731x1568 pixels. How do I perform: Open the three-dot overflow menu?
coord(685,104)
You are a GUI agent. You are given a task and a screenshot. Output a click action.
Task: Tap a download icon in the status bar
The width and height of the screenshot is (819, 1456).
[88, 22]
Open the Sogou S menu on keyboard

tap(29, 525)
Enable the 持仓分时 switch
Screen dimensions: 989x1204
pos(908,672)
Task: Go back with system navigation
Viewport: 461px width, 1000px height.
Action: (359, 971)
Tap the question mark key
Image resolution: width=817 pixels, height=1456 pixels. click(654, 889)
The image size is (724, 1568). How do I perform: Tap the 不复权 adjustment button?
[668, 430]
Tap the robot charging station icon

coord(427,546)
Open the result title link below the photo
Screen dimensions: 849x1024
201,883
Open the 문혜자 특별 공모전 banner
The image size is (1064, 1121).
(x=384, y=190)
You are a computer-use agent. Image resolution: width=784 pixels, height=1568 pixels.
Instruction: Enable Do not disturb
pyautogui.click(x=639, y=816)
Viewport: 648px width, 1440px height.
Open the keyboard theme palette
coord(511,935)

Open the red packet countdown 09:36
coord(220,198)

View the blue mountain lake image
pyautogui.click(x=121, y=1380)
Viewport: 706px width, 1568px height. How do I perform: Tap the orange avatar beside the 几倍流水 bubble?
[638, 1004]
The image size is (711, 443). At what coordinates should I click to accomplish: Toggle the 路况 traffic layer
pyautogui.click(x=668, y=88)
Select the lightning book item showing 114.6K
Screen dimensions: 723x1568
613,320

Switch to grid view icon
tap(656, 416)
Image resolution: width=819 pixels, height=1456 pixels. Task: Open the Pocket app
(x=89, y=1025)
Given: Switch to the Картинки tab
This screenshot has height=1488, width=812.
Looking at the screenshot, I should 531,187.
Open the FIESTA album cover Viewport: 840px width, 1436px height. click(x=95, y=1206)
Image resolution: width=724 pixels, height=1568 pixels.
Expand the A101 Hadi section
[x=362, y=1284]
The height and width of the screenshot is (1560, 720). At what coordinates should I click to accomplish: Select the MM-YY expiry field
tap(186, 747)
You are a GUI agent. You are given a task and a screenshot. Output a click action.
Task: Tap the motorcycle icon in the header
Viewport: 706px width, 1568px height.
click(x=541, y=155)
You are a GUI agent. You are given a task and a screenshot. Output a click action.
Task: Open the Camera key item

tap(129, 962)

PROBLEM TO WORK ON: Collect every line of the rows above that contains the word "what", treating uppercase and lowercase letters as distinct.

FULL SOLUTION:
The image size is (711, 443). At what coordinates should I click to accomplish: Toggle the 路况 traffic layer
The height and width of the screenshot is (1560, 720). At what coordinates should I click to accomplish: Select the MM-YY expiry field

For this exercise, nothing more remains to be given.